Thanksgiving: the holiday so many people forget or put on the back burner because Christmas decorations hit stores before Halloween has even ended. Thanksgiving is almost the red-headed stepchild of the end-of-year holidays; people remember it about a week beforehand, then quickly forget it when the deluge of Black Friday ads bombard consumers around the country. But Thanksgiving isn’t the holiday that should only be remembered for the amount of guilt and shame experienced after stuffing one’s face full of delicious turkey and trimmings. With its historical significance as number one, Thanksgiving should also be remembered for these weird Thanksgiving facts:
Thanksgiving, or a day of thanks, has been practiced throughout the world for hundreds of years. England and Canada have practiced the tradition since the 1500s, and other nations around the globe have their own day or days of thanks celebrations.
The pilgrims did not use forks at the first US Thanksgiving because the fork did not come over from England with them. They used spoons, knives, and their fingers; the fork was introduced 10 years later.
Thanksgiving wasn’t an official holiday until 1863, when President Lincoln proclaimed it a national holiday. But who can we thank for Thanksgiving becoming a national holiday? Sarah Josepha Hale, the author of the nursery rhyme “Mary Had a Little Lamb,” who petitioned five sitting presidents over the course of 17 years for Thanksgiving to be recognized as a national holiday.
No one really knows when the actual tradition of the turkey pardon came into being, with some reports of Lincoln pardoning a Christmas turkey as the request of his son, Tad.
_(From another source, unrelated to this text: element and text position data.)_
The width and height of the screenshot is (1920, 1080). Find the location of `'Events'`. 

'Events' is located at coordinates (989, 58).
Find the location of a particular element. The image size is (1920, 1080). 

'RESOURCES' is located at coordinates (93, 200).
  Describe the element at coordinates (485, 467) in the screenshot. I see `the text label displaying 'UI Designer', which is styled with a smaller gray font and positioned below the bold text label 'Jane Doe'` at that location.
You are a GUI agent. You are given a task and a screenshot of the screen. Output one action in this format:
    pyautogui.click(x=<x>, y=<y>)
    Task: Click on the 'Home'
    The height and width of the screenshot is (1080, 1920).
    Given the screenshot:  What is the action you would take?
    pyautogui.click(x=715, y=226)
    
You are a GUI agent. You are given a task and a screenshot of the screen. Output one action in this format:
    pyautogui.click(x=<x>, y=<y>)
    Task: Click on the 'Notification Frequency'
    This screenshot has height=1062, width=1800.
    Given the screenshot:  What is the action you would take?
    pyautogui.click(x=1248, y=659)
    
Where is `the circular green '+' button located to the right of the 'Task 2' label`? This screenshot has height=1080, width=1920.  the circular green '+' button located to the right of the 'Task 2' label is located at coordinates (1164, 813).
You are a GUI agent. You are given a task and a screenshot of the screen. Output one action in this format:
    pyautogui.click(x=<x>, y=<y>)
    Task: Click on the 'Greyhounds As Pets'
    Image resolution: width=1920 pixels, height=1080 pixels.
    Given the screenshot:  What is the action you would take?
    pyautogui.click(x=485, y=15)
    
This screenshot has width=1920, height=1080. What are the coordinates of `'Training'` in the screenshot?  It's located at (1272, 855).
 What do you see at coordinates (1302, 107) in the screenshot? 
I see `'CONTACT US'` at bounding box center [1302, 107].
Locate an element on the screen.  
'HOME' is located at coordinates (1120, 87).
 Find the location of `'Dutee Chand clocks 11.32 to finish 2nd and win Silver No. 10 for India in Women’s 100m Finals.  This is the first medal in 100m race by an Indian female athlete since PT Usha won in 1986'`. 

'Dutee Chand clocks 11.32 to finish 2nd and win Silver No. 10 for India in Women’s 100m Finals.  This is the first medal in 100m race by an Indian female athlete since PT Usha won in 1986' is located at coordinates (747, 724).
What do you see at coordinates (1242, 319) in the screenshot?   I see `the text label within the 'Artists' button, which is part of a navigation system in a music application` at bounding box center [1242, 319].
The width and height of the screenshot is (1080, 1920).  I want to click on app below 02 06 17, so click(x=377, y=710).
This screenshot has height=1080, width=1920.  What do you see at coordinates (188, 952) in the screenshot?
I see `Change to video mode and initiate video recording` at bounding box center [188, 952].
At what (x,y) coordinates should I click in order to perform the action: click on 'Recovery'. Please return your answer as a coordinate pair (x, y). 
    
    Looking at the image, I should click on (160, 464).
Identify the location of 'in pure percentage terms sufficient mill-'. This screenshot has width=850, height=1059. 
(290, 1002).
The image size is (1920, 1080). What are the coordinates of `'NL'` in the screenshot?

President Kennedy, in 1963, sent the turkey back to the farm, and President Nixon sent the turkey to a petting farm near Washington D.C. It wasn’t until 1989 that the pardon became an actual thing, when President George H. W. Bush pardoned the Thanksgiving bird.
In 1939, as an effort to lengthen the Christmas shopping season, President Roosevelt announced thank Thanksgiving would take place on the second-to-last Thursday of November (Nov. 23 in 1939) to give retailers a chance to make money that year. This angered and upset Republicans in the federal government, and Atlantic City mayor Thomas D. Taggart, Jr. deemed it “Franksgiving” after Franklin and Thanksgiving. It took a joint resolution of Congress in 1941 to designate the fourth Thursday of November as Thanksgiving Day.
Minnesota tops the list of the highest producer of turkeys in the US. The state produces around 49 million turkeys each year, which is a shit-ton of turkey.
The ever-elusive turducken: a chicken that is stuffed into a duck, and then the duck is stuffed into a turkey. These things are expensive, and you could potentially pair it with a Pumpecapple Piecake: three pies baked into three different cakes, and then stacked into layers. The thing can weigh up to 23 pounds.